Still, you’ll need to master every trick at your disposal, because much like the early Konami, and Sega games that inspired it, it is difficult. But difficult in a good way. You’ll die 20 million times. But every time you’ll still want to play again. It gets you hooked on perseverance. That constant feeling of just one more try. You will give it one more try, and another, and another. Because every stage has a hidden piece of a talisman you’ll need to find. There are also elemental versions of standard swords, and axes. But the way they’re implemented is really cool. Again, the amazing sprite work, and animation is on display. These weapons aren’t just recolored, and buffed versions. The wild designs make each of these feel unique. Like the embers of fire trailing off of your flame sword. Or the water, and ice dripping off of your axe. Slain always has some new detail you’ll be discovering.
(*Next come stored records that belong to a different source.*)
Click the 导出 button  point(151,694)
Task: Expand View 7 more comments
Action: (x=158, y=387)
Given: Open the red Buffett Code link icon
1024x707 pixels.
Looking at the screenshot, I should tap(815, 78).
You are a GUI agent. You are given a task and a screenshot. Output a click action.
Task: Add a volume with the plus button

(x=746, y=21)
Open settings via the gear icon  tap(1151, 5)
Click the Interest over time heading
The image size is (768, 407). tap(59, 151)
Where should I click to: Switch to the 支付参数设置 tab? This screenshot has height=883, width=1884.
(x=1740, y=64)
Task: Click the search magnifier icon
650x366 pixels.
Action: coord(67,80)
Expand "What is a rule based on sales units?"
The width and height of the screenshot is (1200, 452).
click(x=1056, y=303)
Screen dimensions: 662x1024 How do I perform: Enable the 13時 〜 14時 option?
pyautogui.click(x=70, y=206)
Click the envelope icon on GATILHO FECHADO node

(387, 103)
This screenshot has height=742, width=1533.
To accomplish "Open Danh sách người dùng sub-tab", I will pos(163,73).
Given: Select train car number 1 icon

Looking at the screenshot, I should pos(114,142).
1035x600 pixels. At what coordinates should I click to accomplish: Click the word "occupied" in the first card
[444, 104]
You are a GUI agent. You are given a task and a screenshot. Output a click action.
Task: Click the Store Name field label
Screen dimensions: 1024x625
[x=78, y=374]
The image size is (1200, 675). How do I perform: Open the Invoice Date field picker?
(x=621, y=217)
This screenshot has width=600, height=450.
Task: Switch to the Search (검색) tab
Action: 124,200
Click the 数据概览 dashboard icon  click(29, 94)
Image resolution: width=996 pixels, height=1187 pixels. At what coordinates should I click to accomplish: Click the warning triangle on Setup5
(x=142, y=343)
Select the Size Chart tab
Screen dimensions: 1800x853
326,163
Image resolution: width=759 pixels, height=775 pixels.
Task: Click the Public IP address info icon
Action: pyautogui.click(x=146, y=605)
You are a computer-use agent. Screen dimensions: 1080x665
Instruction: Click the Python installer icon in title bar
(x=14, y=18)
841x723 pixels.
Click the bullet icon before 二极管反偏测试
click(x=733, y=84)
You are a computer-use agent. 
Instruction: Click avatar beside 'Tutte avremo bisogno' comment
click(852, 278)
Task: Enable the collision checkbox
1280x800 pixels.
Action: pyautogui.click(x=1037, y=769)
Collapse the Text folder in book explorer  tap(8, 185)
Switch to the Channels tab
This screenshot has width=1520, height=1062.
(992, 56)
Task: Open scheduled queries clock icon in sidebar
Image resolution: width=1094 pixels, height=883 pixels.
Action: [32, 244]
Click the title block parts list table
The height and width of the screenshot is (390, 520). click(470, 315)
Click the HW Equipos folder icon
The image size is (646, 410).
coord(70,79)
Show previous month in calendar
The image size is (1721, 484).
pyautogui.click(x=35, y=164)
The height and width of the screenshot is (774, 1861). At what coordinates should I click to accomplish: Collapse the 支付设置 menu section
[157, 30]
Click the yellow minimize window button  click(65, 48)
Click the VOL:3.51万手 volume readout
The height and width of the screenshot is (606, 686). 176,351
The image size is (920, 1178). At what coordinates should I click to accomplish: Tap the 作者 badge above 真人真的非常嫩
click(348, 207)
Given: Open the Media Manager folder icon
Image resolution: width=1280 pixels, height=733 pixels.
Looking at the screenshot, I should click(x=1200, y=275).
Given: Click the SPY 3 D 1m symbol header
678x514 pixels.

The soundtrack also takes inspiration from vintage metal, though it has elements of subgenres. There are moments where it feels symphonic, other times there’s a sense of power. Often times it will evoke crunchy, speedy licks, and solos. Curt Victor Bryant (of Celtic Frost) did a wonderful job giving players a soundtrack that matches the imagery in Slain. Again, it will remind you of early metal albums. If you grew up in the 70’s or 80’s listening to a lot of the heavier, darker albums, you’re going to love the music in this game.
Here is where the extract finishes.